Most people here run big mean poi dogs and most pigs are taken with a knife.  In fact, it's tradition in Native Hawaiian families that adolescent boys kill a pig with a knife as a rite of manhood.  

I don't have any dogs, so that restricts me to bowhunting or buckshot.  Usually solo hunters will set up a tree stand or a blind and wait/bait.  I'll probably make a trip to Maui this fall for hunting.  Oahu is really crowded and its hard to find a spot that doesn't have lots of dogs roaming everywhere rustling up pigs.  Although, some of the back country areas, so I've heard, are still choice (then you gotta drag the damn thing miles and miles over mountains - not so bad if you got a couple of hardy mates with you).

Anyway, Naneek, how far do you have to get out of Auckland before you find some areas you can hunt?  How are the regulations?  Can you shoot over to Coromandal...it's not to busy over there?


----------



## naneek (Apr 27, 2009)

we hunt riverhead forrestry mostly which is pretty close to the city,as well as the odd trip to taupo or up to maungakahia, only been fishing out coromandel ways but i would love to hunt it or the uruwera, my dream location for a hunt


----------



## Makalakumu (Apr 27, 2009)

naneek said:


> we hunt riverhead forrestry mostly which is pretty close to the city,as well as the odd trip to taupo or up to maungakahia, only been fishing out coromandel ways but i would love to hunt it or the uruwera, my dream location for a hunt



Te Urewera is a tangle of bush.  It would be really fun to hunt!

It's good to hear that Auckland hasn't spread out and killed all of the green areas like suburbs have here in the US.


----------



## naneek (Apr 27, 2009)

tez like maunukumu says most common pigs in nz are captain cookers and some pigs which have gone feral.

yeah te urewera would be a great place for a couple of weeks hunting and the dogs would love it too


----------



## jarrod (Apr 28, 2009)

Tez3 said:


> What sort of wild pigs do you have?
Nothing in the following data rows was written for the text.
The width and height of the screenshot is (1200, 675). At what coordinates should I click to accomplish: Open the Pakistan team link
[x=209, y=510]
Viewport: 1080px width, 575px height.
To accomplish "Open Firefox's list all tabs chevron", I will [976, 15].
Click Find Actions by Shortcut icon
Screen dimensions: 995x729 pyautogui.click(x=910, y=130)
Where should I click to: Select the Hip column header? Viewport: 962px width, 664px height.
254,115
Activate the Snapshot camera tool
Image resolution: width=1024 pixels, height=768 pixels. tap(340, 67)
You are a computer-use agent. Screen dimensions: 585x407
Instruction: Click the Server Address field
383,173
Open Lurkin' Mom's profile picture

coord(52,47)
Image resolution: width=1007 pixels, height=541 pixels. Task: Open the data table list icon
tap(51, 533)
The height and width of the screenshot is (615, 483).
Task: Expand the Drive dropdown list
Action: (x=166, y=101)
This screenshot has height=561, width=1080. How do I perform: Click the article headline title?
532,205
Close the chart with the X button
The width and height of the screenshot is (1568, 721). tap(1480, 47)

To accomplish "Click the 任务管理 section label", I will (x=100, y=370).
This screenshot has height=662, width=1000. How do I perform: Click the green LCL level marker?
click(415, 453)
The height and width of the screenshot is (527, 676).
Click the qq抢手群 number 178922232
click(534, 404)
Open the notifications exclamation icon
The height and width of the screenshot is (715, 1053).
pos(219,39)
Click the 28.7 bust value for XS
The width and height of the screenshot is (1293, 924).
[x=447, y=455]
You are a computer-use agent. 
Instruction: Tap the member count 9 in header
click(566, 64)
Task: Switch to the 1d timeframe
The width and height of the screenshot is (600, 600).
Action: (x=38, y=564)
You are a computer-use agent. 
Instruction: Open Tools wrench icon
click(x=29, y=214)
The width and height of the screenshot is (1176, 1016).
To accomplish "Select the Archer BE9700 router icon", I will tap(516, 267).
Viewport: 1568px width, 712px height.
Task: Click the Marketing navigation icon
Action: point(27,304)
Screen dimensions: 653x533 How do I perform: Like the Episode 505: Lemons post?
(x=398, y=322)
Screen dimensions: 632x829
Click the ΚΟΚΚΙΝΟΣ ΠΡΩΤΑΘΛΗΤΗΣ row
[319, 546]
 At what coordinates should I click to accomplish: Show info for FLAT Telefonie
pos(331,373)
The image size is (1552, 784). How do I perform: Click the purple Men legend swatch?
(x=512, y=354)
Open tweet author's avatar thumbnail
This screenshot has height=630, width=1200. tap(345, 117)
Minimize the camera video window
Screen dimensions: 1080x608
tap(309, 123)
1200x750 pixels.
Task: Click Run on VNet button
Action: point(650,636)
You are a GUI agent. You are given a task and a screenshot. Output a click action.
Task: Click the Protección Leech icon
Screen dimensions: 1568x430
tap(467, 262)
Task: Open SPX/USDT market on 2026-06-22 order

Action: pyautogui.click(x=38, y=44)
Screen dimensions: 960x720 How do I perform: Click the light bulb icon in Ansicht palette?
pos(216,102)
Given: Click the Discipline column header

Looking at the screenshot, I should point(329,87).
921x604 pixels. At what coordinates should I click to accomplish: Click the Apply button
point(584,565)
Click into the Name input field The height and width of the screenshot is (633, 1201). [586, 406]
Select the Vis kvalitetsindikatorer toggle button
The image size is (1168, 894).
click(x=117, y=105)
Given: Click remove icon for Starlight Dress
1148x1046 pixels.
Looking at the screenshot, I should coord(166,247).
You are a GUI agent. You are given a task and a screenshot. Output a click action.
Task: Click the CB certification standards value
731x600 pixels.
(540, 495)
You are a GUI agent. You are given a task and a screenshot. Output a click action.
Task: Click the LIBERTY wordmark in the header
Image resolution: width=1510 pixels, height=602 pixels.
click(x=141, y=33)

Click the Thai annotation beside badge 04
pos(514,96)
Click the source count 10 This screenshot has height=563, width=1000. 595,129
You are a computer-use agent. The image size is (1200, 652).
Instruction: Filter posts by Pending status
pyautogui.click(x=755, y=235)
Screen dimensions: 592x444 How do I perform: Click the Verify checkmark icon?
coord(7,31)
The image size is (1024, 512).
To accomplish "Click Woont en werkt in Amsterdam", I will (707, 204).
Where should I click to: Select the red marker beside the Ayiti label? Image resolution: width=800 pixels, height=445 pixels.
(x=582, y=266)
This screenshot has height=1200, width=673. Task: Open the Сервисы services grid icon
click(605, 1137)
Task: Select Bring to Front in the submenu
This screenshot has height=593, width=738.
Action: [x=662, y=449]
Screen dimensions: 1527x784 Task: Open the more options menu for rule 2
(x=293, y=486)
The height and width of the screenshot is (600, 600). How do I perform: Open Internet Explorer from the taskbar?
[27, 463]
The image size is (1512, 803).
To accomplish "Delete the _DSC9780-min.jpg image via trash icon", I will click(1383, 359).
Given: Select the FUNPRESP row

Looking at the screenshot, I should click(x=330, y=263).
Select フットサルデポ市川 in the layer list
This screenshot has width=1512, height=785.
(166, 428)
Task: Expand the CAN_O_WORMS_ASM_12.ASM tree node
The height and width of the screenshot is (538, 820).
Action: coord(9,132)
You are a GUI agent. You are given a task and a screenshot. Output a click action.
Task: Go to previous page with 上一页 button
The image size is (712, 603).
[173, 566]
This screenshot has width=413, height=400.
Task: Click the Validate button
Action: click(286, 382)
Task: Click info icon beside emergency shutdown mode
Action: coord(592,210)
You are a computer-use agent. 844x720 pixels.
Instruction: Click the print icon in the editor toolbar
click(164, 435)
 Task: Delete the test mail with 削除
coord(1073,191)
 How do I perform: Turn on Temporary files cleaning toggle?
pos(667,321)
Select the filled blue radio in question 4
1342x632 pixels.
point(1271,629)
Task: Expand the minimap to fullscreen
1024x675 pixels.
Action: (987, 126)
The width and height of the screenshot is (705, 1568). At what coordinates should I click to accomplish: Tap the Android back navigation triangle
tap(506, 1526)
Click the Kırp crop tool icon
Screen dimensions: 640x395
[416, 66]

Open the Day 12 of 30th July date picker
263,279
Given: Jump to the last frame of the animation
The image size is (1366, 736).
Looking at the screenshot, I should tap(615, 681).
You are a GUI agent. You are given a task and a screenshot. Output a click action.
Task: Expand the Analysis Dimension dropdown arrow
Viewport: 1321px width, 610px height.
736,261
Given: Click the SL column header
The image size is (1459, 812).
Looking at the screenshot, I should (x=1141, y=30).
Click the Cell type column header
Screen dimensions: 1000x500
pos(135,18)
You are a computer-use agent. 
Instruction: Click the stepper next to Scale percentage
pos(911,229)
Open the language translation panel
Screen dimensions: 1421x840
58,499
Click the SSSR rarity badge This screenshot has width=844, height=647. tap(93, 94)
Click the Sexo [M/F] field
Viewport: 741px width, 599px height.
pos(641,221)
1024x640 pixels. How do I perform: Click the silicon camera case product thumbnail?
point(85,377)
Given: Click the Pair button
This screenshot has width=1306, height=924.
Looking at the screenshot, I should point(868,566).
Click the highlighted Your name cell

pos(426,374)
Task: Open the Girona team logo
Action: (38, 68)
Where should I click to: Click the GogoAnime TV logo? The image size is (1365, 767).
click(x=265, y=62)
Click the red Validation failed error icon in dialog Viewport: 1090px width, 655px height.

Are they the same as the European wild boar? We haven't had them here for 300 years, they were hunted to extinction but have recently become reintroduced to the countryside here, accidently for the most part.
> http://www.britishwildboar.org.uk/
> We used to see wild boar when out walking in woods in Germany, it was only dangerous if you came across a sow with her young but if you didn't threaten them it was fine.



in missouri there are farm pigs which escaped & became feral.  they are not wild boar, but still dangerous to the local fauna + tasty, which makes them good hunting.

as a side note, my surname (fobes) is a derivative of forbes, which is supposedly short for "for-beast" or "beast of the forest", referring to a massive boar killed by the clan founder.  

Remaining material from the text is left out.